Andover Hall is the heart — and soul — of Harvard Divinity School.
Built in 1911, the Gothic stone building needs some upgrades: modern classrooms, better accessibility and a new meeting space. Divinity school officials also say they have a "moral imperative" to reduce the building's greenhouse gas emissions.
But officials say they need to cut down a tree to make way for the new meeting space. And not just any tree — a towering red oak about 75 feet tall and about 150 years old. Students and community members call it The Divinity Tree, and some are protesting the expansion plans.
"I'm not at war with the dean or these well-meaning administrators who are trying to ensure the future of [Harvard Divinity School]," says second-year master's of divinity candidate Gretchen Legler, who has applied for state "legacy tree" status in an effort to save the tree. "I'm thinking more about institutional power; about imagination and creativity and taking the time to make sure that the most creative options are looked at for this renovation so that this tree can stay here."
Ralph DeFlorio, director of operations for the divinity school, says the architect has explored other options, but there’s no way to add the extension, keep the hall’s historic façade, obey zoning laws, and save the tree. He says builders will plant trees to replace the one lost, and the renovations will lower the building's overall carbon footprint.
"The energy profile of this building as a result of this project is dramatically improving," says DeFlorio. "So you kinda run into this crossroads where you have to do something that's not ideal, and you'd rather not do if you didn't have to, but look what you get as the result."
The controversy comes as the city of Cambridge undergoes its own "canopy crisis," losing 31 acres of tree cover each year to construction and development, as well as storms, insects and other threats.
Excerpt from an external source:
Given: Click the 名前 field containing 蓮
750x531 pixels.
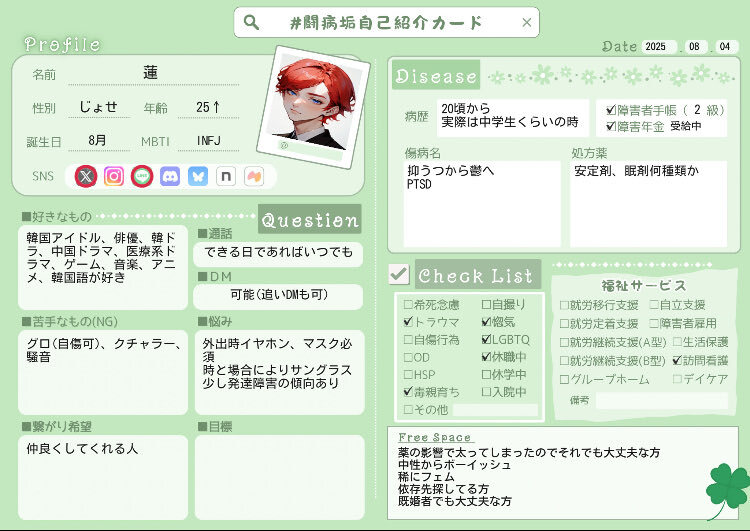Looking at the screenshot, I should 151,74.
Urban trees are increasingly seen as necessary for combating the effects of climate change, like flooding and extreme heat.
"I think one of the things that is slowly dawning on us is that we have taken trees for granted for many decades," says Cambridge Vice Mayor Jan Devereux. "We've detected a pretty alarming decline in the canopy and that has major implications for climate change resiliency and preparation."
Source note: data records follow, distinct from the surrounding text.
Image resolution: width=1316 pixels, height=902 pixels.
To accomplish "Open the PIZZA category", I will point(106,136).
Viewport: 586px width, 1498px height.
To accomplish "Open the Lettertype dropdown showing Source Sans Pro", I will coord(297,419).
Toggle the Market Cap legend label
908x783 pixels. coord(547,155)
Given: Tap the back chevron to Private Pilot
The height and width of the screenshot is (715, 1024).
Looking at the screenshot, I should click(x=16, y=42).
Cambridge already plants about 500 to 700 trees each year, says Devereux, who notes that the city has no say over whether Harvard removes The Divinity Tree. But initial findings released last year by the city's urban forest task force say Cambridge needs to plant 2,500 trees a year for the next 50 years to maintain the current canopy. For this reason, say advocates, each tree matters.
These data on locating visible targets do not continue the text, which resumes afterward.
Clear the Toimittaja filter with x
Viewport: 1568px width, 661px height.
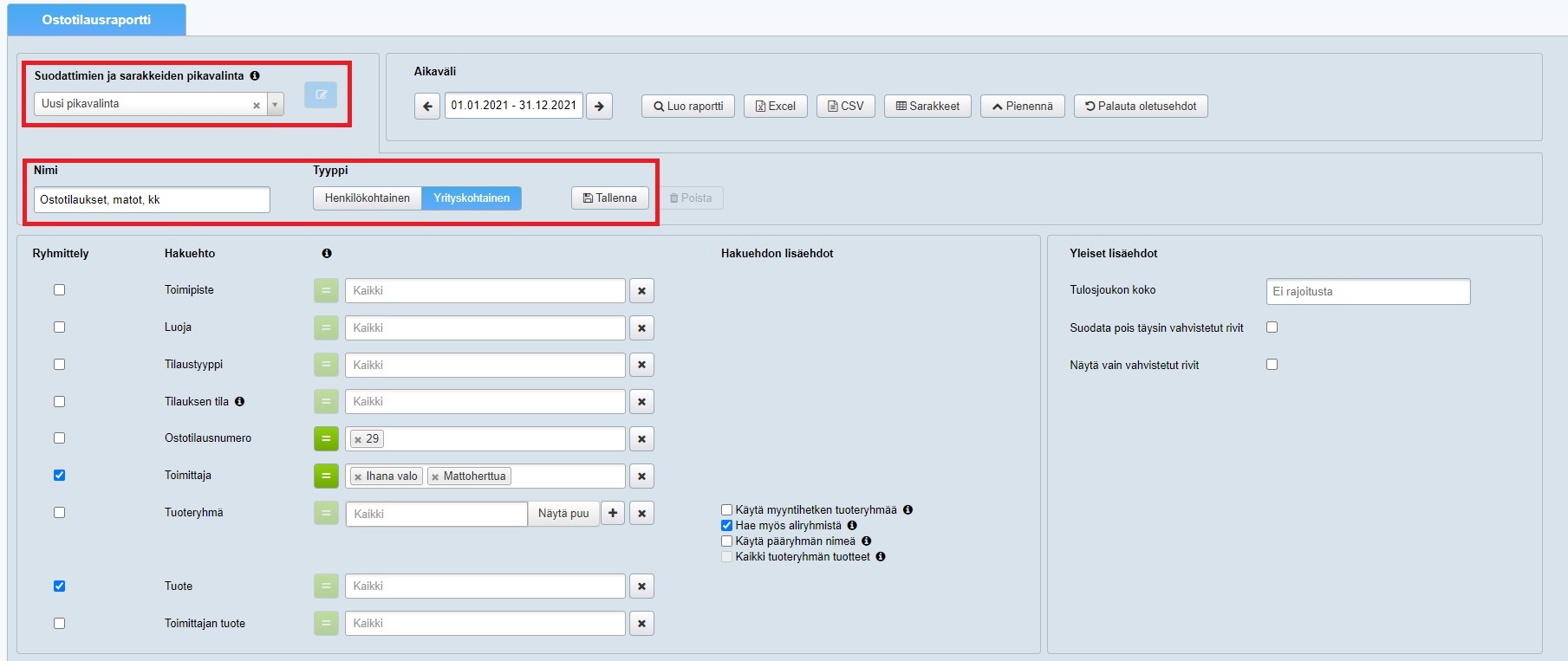tap(641, 476)
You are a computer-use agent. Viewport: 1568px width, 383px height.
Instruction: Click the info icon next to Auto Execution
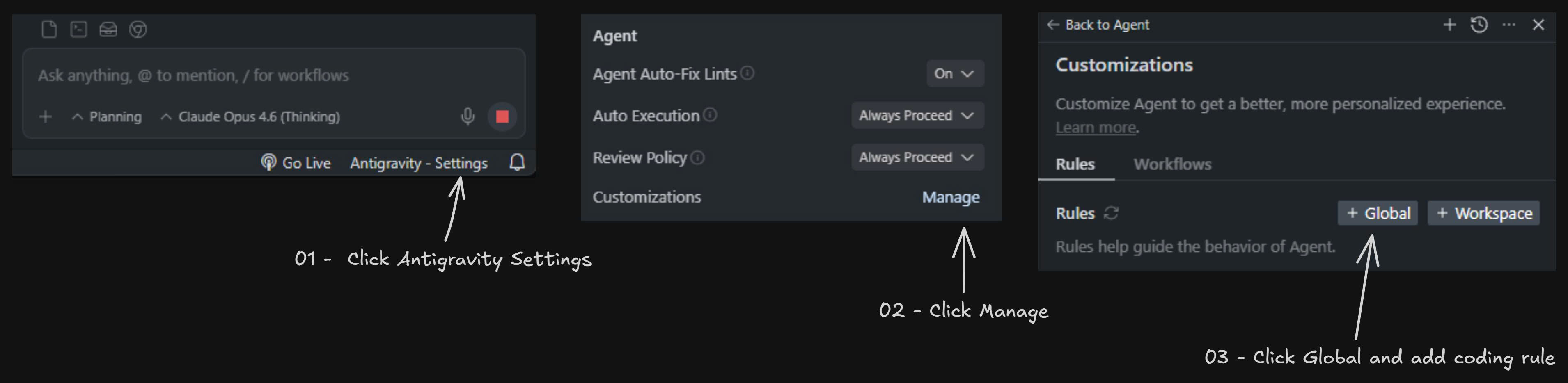pyautogui.click(x=711, y=114)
"In a city like Boston, or like Cambridge, or the whole Boston area, we’re facing real challenges with climate change," says David Meshoulam, executive director of the advocacy group Speak for the Trees, Boston. "If it continues to be just one tree, just one tree, just one tree, we're gonna turn around in 10 years and we're gonna be flooded, we're gonna be hot, we're gonna have dirty air. We need to start having a different paradigm for how we think about just one tree, especially when it’s a 150-year-old tree."
Harvard's DeFlorio says he'll take another look at the building plans, and divinity student Legler says she hopes the school will find a way to save the tree.
But Harvard hopes to begin construction in June, and she's bracing for a loss.
"I keep imagining with real sadness the day that this will happen," says Legler. "It is a very difficult thing to see an old big tree be dismantled."
This segment aired on January 4, 2019.